■ Task instructions
Below are some records; copy each line in them that contains "target".
━━━ Materials provided ━━━
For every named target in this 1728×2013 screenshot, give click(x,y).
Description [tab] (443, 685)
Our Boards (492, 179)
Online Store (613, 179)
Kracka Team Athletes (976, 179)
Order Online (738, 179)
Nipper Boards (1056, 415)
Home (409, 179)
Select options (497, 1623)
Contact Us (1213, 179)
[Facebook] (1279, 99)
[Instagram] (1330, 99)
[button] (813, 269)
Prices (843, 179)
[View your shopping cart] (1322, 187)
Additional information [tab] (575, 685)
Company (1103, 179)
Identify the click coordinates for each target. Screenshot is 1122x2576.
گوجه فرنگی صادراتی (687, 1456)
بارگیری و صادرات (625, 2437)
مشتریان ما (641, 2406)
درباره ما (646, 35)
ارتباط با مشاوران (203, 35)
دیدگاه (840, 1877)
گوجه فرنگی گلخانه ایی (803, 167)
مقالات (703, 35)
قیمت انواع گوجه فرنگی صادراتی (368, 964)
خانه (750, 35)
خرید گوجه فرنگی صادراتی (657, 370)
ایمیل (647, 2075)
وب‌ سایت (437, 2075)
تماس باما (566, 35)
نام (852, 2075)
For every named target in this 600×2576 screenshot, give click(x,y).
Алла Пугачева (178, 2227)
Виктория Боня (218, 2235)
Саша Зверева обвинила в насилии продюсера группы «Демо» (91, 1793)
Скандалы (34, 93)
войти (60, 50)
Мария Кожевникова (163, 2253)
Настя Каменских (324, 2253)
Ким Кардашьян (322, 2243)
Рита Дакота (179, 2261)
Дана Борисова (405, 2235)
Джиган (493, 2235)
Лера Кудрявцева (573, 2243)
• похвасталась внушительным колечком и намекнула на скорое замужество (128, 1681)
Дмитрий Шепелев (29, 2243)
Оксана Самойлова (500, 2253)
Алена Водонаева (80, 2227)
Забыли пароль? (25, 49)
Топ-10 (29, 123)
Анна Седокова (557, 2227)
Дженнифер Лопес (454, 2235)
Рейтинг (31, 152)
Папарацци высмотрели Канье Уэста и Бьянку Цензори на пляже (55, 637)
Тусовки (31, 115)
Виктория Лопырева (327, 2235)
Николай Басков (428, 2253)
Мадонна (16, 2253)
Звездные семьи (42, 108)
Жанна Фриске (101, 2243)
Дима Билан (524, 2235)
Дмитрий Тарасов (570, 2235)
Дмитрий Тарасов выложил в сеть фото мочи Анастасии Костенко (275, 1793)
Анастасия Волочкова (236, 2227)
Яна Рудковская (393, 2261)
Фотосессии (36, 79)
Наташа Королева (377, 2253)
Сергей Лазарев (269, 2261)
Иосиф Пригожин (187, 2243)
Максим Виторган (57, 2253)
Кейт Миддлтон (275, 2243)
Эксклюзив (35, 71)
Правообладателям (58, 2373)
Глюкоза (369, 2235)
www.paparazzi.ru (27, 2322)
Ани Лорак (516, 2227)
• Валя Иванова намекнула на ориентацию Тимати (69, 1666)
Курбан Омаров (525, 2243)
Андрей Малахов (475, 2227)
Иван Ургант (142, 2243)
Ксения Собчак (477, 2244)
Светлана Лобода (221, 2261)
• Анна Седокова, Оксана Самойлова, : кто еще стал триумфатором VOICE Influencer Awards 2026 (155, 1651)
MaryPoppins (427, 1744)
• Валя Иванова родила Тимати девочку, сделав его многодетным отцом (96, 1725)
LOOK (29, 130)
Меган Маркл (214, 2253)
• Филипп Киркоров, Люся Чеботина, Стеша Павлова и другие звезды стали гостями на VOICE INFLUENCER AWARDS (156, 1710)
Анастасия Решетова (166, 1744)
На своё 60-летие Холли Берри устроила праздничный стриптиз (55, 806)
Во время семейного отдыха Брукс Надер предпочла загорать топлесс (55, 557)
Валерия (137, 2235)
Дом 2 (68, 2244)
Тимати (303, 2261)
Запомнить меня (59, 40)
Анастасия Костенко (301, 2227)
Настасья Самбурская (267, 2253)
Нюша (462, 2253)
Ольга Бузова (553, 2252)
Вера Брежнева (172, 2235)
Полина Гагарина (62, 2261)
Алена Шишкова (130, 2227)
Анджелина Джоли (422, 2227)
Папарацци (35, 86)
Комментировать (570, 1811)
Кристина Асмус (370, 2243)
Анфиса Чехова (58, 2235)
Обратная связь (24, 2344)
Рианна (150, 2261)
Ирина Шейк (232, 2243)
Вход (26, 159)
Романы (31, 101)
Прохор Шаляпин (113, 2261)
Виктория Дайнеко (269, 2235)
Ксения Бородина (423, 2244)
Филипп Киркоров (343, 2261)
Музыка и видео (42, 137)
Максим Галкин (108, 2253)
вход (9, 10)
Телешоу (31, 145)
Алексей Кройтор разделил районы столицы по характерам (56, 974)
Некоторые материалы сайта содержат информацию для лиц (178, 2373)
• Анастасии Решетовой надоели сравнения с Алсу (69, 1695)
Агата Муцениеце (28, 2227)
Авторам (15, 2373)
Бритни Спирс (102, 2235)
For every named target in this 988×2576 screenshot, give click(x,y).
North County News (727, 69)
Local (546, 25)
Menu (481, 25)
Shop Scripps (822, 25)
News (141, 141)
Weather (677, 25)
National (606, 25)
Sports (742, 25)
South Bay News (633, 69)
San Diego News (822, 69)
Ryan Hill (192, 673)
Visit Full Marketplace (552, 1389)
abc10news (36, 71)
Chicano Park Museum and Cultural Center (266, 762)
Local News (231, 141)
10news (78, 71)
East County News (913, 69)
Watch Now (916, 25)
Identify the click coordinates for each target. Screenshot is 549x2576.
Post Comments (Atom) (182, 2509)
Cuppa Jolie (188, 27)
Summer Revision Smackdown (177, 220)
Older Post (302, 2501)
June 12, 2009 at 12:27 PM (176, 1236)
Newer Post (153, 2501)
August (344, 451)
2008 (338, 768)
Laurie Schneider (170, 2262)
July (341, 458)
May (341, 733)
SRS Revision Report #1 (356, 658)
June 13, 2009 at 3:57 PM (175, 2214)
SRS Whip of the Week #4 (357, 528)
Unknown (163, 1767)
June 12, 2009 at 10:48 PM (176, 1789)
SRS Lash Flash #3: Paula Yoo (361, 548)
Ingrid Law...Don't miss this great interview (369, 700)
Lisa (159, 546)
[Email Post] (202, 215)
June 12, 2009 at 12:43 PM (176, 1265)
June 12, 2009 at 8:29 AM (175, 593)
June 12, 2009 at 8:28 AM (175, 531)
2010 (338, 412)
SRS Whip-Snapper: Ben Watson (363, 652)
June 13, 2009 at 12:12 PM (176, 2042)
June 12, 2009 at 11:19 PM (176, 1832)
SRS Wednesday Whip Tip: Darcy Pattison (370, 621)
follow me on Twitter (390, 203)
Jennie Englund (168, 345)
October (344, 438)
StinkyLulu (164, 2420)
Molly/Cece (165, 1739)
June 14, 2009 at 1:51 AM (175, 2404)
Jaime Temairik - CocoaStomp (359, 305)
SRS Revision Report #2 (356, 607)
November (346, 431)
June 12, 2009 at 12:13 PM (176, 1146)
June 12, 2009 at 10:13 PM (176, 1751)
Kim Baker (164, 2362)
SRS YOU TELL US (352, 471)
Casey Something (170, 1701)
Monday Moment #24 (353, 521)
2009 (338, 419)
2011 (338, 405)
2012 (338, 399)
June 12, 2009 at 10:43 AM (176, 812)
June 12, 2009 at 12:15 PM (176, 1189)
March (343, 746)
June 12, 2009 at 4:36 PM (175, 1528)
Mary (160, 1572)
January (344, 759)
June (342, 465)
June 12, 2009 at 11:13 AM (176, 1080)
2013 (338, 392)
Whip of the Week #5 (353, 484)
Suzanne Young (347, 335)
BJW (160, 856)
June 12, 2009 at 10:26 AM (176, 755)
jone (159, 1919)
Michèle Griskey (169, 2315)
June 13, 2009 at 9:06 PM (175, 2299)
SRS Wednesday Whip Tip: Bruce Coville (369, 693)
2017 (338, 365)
━━━
■ Solution to this problem
For every named target in this 1728×2013 screenshot, give click(x,y).
Identify the click coordinates for each target. Screenshot is 1122x2576.
For every named target in this 600×2576 screenshot, give click(x,y).
For every named target in this 988×2576 screenshot, give click(x,y).
Identify the click coordinates for each target. Screenshot is 549x2576.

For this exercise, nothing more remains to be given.